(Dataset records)
== Segment start ==

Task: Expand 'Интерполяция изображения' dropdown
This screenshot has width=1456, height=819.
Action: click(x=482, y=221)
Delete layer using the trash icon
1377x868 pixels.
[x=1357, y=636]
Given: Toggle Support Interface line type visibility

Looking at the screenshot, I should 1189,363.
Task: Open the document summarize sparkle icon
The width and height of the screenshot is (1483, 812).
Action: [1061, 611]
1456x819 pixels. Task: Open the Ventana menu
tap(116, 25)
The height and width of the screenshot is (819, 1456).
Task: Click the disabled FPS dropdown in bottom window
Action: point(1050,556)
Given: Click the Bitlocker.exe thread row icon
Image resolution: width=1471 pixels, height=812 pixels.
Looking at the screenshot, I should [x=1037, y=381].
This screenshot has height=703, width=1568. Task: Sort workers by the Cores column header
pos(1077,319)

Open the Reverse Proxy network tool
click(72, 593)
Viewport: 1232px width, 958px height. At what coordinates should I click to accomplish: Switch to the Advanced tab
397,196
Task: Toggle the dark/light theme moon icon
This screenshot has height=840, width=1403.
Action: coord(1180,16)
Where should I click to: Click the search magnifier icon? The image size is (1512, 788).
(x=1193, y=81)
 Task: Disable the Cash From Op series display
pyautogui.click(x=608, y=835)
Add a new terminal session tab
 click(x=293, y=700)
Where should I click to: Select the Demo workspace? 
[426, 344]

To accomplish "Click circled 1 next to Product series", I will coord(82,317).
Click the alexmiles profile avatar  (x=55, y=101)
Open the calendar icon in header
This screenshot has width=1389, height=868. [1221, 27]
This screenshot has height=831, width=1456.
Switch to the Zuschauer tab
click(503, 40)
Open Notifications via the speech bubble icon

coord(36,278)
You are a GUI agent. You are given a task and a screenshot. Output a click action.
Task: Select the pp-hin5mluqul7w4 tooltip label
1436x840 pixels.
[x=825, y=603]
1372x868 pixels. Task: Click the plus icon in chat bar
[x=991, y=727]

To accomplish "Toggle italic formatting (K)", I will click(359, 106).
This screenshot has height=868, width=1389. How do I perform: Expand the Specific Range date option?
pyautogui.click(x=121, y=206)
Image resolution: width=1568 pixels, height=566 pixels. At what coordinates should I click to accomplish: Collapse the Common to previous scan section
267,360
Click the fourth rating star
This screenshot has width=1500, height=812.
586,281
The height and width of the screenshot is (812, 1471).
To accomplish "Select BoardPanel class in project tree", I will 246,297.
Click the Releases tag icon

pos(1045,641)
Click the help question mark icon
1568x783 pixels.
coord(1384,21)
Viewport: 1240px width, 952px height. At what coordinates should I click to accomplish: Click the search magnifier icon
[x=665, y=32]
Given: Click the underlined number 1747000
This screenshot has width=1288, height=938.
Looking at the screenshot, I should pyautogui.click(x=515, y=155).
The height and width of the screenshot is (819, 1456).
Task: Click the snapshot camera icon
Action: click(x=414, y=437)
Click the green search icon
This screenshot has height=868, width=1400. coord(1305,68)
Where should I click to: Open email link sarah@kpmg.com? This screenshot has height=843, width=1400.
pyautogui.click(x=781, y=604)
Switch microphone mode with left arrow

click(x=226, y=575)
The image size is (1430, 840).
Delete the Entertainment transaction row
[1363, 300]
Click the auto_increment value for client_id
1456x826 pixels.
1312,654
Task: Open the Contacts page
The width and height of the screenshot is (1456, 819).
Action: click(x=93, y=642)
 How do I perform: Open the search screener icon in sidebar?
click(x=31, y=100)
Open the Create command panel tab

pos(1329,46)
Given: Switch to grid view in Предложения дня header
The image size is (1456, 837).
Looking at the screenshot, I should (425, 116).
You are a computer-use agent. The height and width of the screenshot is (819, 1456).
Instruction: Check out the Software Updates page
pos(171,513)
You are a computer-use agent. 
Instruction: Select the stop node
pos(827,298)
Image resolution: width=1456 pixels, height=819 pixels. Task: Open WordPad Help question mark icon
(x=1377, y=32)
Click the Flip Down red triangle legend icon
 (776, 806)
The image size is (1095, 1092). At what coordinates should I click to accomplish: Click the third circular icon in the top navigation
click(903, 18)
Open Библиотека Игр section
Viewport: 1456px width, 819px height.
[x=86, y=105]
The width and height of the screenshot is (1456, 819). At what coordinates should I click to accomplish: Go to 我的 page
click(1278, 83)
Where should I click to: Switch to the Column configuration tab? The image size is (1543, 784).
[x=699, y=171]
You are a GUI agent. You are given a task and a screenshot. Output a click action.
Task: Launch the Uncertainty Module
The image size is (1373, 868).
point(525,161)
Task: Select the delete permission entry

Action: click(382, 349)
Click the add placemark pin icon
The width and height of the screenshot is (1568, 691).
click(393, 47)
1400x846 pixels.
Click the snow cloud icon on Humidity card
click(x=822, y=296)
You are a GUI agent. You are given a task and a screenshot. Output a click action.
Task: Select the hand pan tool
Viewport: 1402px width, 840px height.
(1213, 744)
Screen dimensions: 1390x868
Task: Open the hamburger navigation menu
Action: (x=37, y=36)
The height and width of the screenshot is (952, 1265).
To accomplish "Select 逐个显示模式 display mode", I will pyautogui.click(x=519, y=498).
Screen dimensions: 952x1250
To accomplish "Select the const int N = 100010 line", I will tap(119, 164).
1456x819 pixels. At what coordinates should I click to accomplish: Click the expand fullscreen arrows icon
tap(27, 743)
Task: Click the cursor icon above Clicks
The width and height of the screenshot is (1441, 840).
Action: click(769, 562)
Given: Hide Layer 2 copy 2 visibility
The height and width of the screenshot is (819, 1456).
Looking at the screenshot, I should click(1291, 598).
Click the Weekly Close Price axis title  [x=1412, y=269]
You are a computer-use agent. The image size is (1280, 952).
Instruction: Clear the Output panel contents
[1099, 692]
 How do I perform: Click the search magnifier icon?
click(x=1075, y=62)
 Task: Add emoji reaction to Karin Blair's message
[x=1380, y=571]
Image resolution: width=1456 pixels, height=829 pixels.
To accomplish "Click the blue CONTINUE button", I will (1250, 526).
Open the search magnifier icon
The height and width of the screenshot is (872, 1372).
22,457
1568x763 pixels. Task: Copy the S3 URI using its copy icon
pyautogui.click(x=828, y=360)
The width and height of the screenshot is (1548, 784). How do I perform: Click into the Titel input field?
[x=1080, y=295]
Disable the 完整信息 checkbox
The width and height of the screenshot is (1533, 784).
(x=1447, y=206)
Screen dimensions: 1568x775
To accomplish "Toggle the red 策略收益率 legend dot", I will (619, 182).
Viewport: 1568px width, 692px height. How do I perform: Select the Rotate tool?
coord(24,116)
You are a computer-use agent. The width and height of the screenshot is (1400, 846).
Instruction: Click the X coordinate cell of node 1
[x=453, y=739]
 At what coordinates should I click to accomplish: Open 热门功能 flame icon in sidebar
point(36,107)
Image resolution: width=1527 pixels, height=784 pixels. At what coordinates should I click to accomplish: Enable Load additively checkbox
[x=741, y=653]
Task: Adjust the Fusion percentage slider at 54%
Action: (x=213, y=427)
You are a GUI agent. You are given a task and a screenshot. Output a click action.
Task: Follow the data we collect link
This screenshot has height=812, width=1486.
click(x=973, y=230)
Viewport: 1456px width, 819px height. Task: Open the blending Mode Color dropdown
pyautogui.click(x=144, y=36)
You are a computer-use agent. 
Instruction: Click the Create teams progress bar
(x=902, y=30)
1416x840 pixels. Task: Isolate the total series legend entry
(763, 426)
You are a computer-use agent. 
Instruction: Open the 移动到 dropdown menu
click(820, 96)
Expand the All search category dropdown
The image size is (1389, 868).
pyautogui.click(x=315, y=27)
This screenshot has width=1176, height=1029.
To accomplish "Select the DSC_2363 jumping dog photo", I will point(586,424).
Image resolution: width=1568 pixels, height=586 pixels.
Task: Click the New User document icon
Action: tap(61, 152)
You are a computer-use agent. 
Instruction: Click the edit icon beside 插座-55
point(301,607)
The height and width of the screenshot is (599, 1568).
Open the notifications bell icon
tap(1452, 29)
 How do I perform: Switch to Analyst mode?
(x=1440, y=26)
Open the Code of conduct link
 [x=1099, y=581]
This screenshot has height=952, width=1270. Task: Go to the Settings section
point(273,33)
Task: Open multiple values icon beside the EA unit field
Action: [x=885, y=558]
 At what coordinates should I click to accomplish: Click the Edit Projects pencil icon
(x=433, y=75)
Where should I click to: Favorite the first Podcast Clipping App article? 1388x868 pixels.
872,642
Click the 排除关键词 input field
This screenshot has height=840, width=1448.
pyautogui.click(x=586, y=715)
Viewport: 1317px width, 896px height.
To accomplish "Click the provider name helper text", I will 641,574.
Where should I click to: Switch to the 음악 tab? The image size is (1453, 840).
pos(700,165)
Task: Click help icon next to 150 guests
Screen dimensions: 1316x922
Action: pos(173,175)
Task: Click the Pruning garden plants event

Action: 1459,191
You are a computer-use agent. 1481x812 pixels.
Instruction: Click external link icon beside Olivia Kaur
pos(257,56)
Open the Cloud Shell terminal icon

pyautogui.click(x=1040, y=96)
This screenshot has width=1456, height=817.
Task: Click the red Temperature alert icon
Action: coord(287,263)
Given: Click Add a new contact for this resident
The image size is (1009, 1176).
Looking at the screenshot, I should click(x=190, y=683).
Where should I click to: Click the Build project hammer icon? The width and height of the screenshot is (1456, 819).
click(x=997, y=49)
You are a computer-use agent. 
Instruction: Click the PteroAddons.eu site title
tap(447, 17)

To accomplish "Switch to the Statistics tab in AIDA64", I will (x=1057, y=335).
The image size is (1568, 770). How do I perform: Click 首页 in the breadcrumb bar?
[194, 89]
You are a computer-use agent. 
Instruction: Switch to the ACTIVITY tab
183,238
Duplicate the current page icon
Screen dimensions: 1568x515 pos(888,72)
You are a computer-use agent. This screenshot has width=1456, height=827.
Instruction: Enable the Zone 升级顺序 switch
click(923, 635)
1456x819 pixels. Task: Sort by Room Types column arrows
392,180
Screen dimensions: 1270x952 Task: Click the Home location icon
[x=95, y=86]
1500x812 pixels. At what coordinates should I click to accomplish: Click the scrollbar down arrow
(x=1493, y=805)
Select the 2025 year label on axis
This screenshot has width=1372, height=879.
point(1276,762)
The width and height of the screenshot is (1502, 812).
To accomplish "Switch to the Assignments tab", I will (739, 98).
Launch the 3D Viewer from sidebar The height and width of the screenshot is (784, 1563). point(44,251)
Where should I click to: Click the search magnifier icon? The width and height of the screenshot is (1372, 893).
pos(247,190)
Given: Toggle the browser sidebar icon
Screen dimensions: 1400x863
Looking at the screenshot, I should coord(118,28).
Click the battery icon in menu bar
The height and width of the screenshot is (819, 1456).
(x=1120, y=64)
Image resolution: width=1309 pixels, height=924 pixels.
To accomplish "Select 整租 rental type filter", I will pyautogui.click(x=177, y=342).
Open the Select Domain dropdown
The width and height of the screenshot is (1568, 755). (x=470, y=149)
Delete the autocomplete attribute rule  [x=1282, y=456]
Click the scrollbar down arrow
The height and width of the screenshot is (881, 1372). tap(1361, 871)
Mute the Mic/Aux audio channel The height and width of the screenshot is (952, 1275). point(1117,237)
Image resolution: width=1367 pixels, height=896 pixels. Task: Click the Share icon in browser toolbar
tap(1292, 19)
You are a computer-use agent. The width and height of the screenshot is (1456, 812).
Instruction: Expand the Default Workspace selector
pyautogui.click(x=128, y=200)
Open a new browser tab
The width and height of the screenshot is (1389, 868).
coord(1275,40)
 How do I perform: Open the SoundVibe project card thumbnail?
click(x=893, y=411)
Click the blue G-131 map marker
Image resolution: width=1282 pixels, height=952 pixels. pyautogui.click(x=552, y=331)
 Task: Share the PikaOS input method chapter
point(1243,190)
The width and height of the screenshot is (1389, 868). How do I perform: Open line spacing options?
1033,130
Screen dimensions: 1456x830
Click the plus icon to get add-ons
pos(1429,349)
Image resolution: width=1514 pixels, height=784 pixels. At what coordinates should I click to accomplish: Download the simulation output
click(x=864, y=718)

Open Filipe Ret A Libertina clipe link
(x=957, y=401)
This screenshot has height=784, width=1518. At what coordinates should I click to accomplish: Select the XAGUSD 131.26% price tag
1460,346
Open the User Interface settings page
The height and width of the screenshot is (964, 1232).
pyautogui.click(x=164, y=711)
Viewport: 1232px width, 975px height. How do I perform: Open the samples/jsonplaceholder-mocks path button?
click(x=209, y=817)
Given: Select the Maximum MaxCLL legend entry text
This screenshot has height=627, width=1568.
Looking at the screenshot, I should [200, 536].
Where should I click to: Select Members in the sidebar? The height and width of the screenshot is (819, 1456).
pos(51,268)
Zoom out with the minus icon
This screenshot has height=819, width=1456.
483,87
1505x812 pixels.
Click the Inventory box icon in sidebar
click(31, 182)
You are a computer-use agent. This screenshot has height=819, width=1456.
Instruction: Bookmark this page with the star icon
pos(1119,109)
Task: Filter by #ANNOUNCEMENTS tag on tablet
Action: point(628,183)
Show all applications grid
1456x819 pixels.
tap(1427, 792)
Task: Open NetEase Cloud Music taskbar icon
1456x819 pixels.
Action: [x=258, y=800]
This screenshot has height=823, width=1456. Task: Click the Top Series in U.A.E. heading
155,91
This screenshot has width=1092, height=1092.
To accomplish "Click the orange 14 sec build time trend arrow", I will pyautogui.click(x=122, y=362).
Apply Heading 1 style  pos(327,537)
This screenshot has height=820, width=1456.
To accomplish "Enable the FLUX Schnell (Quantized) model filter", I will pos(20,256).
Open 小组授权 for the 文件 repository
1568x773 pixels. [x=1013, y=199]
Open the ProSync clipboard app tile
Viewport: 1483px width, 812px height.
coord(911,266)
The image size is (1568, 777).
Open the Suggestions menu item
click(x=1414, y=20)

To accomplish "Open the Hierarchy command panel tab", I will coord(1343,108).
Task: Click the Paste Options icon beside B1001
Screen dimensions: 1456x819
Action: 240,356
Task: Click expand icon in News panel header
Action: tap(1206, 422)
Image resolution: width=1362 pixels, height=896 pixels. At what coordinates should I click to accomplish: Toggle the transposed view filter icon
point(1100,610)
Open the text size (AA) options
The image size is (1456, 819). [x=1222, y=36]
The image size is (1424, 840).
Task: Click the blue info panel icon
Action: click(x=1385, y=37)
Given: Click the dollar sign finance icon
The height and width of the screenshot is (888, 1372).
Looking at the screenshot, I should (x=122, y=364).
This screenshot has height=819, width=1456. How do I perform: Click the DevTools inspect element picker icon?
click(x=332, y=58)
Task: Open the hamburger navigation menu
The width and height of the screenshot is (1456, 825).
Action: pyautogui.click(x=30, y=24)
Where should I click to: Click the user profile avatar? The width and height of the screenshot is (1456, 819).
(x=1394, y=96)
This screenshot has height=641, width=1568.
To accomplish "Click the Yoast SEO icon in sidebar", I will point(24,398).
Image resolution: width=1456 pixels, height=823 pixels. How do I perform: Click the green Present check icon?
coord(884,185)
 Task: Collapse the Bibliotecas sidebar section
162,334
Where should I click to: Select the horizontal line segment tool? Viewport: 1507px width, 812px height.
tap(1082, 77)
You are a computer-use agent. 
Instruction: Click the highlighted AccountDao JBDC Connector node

== Segment end ==

* **Exercise objective**
Will you return exactly the lines above from the one with "Instruction: Bookmark this" down to the one with "Task: Click the Paste", counting both as part of the range?

* **Exercise solution**
Instruction: Bookmark this page with the star icon
pos(1119,109)
Task: Filter by #ANNOUNCEMENTS tag on tablet
Action: point(628,183)
Show all applications grid
1456x819 pixels.
tap(1427, 792)
Task: Open NetEase Cloud Music taskbar icon
1456x819 pixels.
Action: [x=258, y=800]
This screenshot has height=823, width=1456. Task: Click the Top Series in U.A.E. heading
155,91
This screenshot has width=1092, height=1092.
To accomplish "Click the orange 14 sec build time trend arrow", I will pyautogui.click(x=122, y=362).
Apply Heading 1 style  pos(327,537)
This screenshot has height=820, width=1456.
To accomplish "Enable the FLUX Schnell (Quantized) model filter", I will pos(20,256).
Open 小组授权 for the 文件 repository
1568x773 pixels. [x=1013, y=199]
Open the ProSync clipboard app tile
Viewport: 1483px width, 812px height.
coord(911,266)
The image size is (1568, 777).
Open the Suggestions menu item
click(x=1414, y=20)

To accomplish "Open the Hierarchy command panel tab", I will coord(1343,108).
Task: Click the Paste Options icon beside B1001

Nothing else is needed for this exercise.